_WHAT YOU SHOULD DO_. Continue the interview with surf photographer Mike Coots about his trip to Boston, picking up after its final line.

(Beginning of PROVIDED TEXT)

To Boston, With Love

SURFER photographer Mike Coots helps Boston bombing victims

When SURFER photographer Mike Coots lost part of his leg in a shark attack, an amputee reached out to him and helped him with his transition. Coots thought he could do the same in Boston. Photo: Coots

As a teenager, SURFER contributor Mike Coots lost his right leg to a tiger shark while surfing on Kauai and went onto become an accomplished photographer and advocate for the protection of sharks. Recently, following the Boston Marathon bombings, Coots flew to Massachusetts to console the victims who had lost limbs in the attacks and to help prepare them for their road to recovery. What he found in Boston was unforgettable and soul-shaking. On his way back home to Kauai, we talked to Coots about his experience.

How'd you end up in Boston?
I'm a board member for a nonprofit based on Kauai called Friends of Bethany. The nonprofit was founded through Bethany Hamilton and is meant to help out traumatic injury amputees like Bethany and myself cope with losing a limb. We also donate to local schools and organizations. A few days after the bombings in Boston, we met as a board to see if there was anything we could do to help out. A lot of the people injured in the blast were amputees, and we wanted to do anything we could. We raised around $25,000 in a few days and had a ton of local businesses here on Kauai donate goods to the victims. Things like Kauai Coffee, Kauai Cookies, stuff like that. But the more we thought about it, we realized that the best thing we could do for a lot of the victims was to be there in person to let them know what the recovery process was gonna be like, from someone who’s been there. So earlier this week, Tom Hamilton, Sarah Hill, and I flew out to Boston. Bethany was trying to make it but she had a speaking engagement she couldn't get break.

What happened when you landed in Boston?

(End of PROVIDED TEXT)
(Beginning of DATA UNDER STUDY)

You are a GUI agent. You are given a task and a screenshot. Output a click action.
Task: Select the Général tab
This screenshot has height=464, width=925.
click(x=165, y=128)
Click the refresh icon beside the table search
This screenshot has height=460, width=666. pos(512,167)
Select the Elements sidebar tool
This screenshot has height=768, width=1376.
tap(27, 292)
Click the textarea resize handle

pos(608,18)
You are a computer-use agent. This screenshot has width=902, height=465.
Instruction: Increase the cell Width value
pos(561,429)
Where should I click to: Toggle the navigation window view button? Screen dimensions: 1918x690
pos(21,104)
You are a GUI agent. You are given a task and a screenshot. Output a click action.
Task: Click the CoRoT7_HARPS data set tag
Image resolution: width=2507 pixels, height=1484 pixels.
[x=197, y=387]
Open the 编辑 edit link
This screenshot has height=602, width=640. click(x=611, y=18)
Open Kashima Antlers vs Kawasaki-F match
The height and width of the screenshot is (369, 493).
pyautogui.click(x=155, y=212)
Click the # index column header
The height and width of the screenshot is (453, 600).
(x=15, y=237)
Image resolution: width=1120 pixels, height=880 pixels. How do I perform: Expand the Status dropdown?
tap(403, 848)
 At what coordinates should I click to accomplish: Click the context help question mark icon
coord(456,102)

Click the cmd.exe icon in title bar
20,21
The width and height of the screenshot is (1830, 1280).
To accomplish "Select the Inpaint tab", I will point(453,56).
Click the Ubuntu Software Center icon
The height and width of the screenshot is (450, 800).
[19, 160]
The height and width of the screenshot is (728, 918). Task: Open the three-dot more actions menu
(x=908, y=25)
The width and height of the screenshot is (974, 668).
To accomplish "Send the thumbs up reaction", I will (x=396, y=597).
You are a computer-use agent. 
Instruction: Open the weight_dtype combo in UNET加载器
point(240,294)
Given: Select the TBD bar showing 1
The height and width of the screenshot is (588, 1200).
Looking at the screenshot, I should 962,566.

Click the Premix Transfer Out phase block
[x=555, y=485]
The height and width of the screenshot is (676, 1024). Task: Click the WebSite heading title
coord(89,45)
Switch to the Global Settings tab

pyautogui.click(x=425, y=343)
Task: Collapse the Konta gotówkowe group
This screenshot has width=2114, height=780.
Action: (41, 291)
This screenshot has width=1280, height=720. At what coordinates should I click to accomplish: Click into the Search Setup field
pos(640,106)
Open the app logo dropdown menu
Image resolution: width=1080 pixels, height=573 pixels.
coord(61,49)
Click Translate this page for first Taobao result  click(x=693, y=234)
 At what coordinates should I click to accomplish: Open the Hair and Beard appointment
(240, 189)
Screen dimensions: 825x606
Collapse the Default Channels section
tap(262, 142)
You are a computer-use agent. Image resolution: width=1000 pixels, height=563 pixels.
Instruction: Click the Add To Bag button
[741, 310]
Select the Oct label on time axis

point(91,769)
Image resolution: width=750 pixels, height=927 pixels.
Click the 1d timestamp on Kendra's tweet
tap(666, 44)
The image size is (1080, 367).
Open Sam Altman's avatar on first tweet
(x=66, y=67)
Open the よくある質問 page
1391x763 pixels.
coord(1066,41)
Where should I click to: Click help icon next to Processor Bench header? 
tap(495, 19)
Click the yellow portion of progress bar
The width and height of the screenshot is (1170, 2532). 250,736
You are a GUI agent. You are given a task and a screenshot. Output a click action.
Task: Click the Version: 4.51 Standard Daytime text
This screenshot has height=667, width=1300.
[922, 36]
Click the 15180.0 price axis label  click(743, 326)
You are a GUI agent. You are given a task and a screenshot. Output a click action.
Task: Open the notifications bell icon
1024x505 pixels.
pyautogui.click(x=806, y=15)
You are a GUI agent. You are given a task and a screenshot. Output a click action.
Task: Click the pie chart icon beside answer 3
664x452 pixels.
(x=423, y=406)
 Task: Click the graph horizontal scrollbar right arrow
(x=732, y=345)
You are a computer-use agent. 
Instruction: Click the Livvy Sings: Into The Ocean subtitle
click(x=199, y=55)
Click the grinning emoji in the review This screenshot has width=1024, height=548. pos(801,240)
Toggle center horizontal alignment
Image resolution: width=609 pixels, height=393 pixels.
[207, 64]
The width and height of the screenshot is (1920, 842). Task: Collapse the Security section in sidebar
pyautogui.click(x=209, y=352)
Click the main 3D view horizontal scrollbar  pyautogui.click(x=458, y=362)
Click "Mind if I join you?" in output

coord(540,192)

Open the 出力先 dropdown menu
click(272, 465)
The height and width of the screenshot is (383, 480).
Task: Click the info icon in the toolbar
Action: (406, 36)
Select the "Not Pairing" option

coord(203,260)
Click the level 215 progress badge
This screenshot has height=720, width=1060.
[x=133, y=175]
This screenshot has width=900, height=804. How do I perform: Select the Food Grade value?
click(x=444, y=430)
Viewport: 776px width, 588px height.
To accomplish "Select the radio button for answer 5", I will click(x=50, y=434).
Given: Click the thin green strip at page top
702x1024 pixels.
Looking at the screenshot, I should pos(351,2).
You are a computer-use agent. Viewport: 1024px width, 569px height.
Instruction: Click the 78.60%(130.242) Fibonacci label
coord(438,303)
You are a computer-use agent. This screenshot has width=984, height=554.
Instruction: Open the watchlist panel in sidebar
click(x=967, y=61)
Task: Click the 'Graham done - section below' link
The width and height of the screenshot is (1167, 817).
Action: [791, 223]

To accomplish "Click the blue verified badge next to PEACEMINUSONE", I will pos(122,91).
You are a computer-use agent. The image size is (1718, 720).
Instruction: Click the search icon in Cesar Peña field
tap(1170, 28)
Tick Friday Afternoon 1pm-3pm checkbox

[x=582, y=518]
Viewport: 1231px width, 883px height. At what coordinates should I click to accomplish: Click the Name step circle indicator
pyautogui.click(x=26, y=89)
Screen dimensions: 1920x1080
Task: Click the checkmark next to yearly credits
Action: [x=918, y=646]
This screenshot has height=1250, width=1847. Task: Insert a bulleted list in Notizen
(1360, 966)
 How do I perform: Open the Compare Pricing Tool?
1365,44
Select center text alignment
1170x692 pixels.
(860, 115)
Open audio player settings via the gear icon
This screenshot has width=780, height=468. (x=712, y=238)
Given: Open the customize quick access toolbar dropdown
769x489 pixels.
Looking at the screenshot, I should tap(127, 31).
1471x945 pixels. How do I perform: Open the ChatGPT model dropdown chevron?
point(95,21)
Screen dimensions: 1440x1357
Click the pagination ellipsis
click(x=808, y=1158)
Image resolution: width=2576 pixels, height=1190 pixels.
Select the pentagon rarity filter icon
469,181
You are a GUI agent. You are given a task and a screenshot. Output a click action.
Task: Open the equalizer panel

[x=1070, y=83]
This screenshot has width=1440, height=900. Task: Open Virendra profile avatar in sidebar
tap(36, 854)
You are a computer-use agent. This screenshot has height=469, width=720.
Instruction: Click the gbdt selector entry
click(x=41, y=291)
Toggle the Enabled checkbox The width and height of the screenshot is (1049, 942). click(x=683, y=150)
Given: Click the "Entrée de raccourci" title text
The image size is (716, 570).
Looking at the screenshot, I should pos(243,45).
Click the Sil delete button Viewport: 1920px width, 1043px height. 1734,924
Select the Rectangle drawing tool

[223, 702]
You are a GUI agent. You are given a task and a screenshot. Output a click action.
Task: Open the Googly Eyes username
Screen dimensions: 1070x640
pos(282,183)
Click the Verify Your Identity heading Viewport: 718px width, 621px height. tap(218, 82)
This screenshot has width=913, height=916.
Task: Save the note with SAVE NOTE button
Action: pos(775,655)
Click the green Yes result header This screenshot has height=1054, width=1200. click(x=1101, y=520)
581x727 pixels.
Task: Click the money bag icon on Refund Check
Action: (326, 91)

(End of DATA UNDER STUDY)

_TASK OUTPUT_.
We didn't necessarily have a plan when we got there. But we went to the different hospitals that were caring for the victims and met with the hospital liaison. When we showed up, there were police and media everywhere and we were trying to keep it really low key. We dropped off our care packages at the hospitals and told the liaison who we were and that we didn't want to be intrusive at all, but if any of the victims wanted to speak to me about what it was like becoming an amputee and what they could expect, that we would be there for them. After a few days, relatives of some of the victims began reaching out to us and we were able to meet with them to provide some support and tell them what to expect as they healed.

Can you talk about what that was like?
It was one of the most powerful experiences I've ever had in my life. I think we were definitely able to help out. One woman I met with was about my age and lost her right leg in the same place I lost mine. She was upset and depressed. When we first met, I spent an hour talking to her in the hospital. I basically ran through every bit of advice I could give her on being an amputee. It's not something that most people think about. And when it happens, there's so much going on in your mind. "Am I going to be handicapped? Am I going to be in a wheelchair? What kinds of things can I still do?" I told her that some things are going to be different, but there's so much you can do with a prosthetic now. We talked about everything…walking up stairs, driving, showering--all the day-to-day things that you need to know. It was pretty heavy, but I think her spirits were really lifted when we walked out of there.

How many people did you meet with?
There were three. There was one woman who was a double amputee, a woman who lost her leg, and a younger girl who may have to have her leg amputated because it was so damaged with shrapnel.

That must have been pretty tough on you emotionally.
It was. The whole thing was very emotional. After leaving the hospital one day, I was in the elevator and couldn't help but cry. But I think being there and being able to speak to the victims was really important. When I lost my leg, a guy came into the hospital to speak to me. He was wearing pants and when he walked out, my mom told me that he was an amputee. That really helped me. To know that this wasn’t the end of my life. So I wanted to give them some honest feedback that wasn't sugar coated, but still positive. There's just so much you can do with a prosthetic. It's crazy how fast your body can adjust. I can stand on a penny now with my prosthetic and know it.

What was the vibe in the city like?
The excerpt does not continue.